The verses intended to illustrate this picture of Death's visitations contain an argument between three friends on the best means of regulating their lives; the artist has worked out this theory in his plate. One member of the party assembled, a stout florid old gentleman, declares his golden rule in life has been to please himself, so he and his daughter are illustrating his text by drinking full bumpers of champagne; beside him, sipping his thimblefuls of sherry, is another theorist, who has passed his days in moderate indulgences. In an invalid chair beside the fire sits their host, a vaporous hypochondriac, who has passed his existence in humouring imaginary ills on a diet of sago and doctor's stuff. His nurse is preparing a saucepan of gruel, which the Mortis Imago, as his convivial friend has christened him, is preferring to more exhilarating beverages. Death has stepped in and settled the question as to which of these old schoolfellows shall last the longest; he has placed his bony hand on the shoulder of the great patron of doctors, and before departing with his 'meagre meal' he is giving the friends, who are allowed to survive for the time being, this piece of gratuitous advice if they would put off his visits as long as possible:—
Extremes endeavour to forego,
Nor feed too high, nor feed too low.
Plate 3. The Nursery.
Death rocks the cradle: life is o'er:
The infant sleeps, to wake no more.
This picture may be designated a warning to fashionable mothers. A fine infant has been 'put out to nurse;' it is evident that the child would have been better at home. The 'foster mother' is a coarse sloven, and has neglected her charge for her self-indulgence. The natural parent, a handsome young woman, dressed in the height of the mode, and accompanied by friends of quality, has yielded to a sudden impulse to pay a visit to her offspring. The door of the cottage is opened, and this is what meets the horrified eyes of the party. The nurse sunk in a drunken sleep, her head on a cushion, another cushion at her feet, a flagon of spirits at her elbow and a glass in her hand, and a starved cat on her chair; the infant's food upset on the floor, the apartment neglected, a clothes-line and damp linen stretched over the infant's head, and Death sitting by, grotesquely rocking the cradle, and singing his mortal lullaby.

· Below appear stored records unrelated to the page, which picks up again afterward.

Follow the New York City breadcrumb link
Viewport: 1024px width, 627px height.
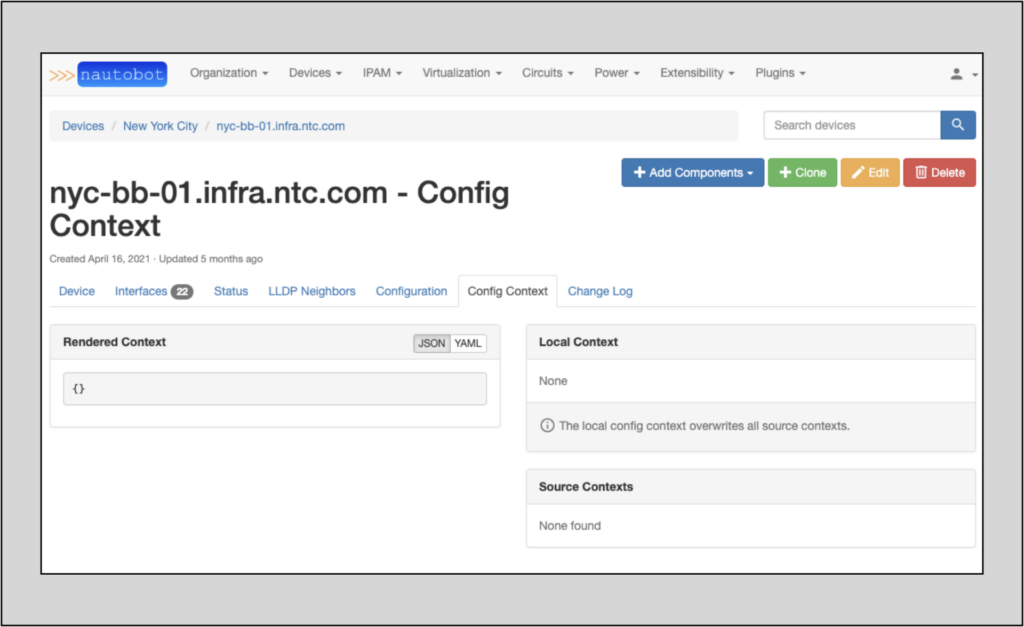tap(160, 125)
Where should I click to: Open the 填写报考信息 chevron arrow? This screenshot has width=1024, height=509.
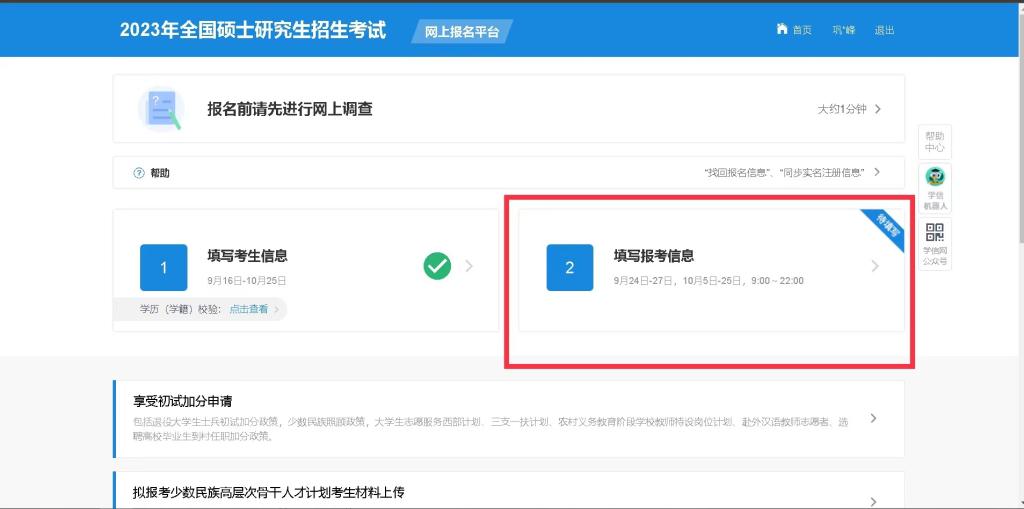875,266
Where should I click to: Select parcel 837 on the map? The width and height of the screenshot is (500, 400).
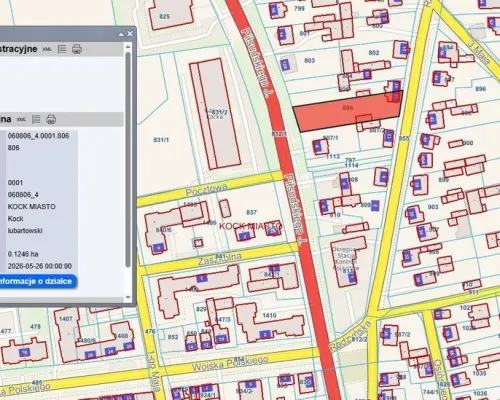251,212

No shrieks, no cries will now its slumbers break,
The infant sleeps,—ah, never to awake!
Plate 4. The Astronomer.
Why, I was looking at the Bear:
But what strange planet see I there!
The astronomer, who from his surroundings would also seem a student of miscellaneous sciences, is seated in his observatory, deep in the contemplation of the planets. Grim Death has called to summon the 'learned Senex' hence, and he is playing his victim a final prank.
One evening, as he view'd the sky
Through his best tube with curious eye,
And 'mid the azure wilds of air
Pursu'd the progress of a star,
A figure seem'd to intervene,
Which in the sky he ne'er had seen,
But thought it some new planet given,
To dignify his views of heaven.
'Oh, this will be a precious boon!
Herschel's volcanoes in the Moon
Are nought to this,' old Senex said;
'My fortune is for ever made.'
'It is, indeed,' a voice replied:
The old man heard it, terrified;
And as Fear threw him to the ground,
Through the long tube Death gave the wound.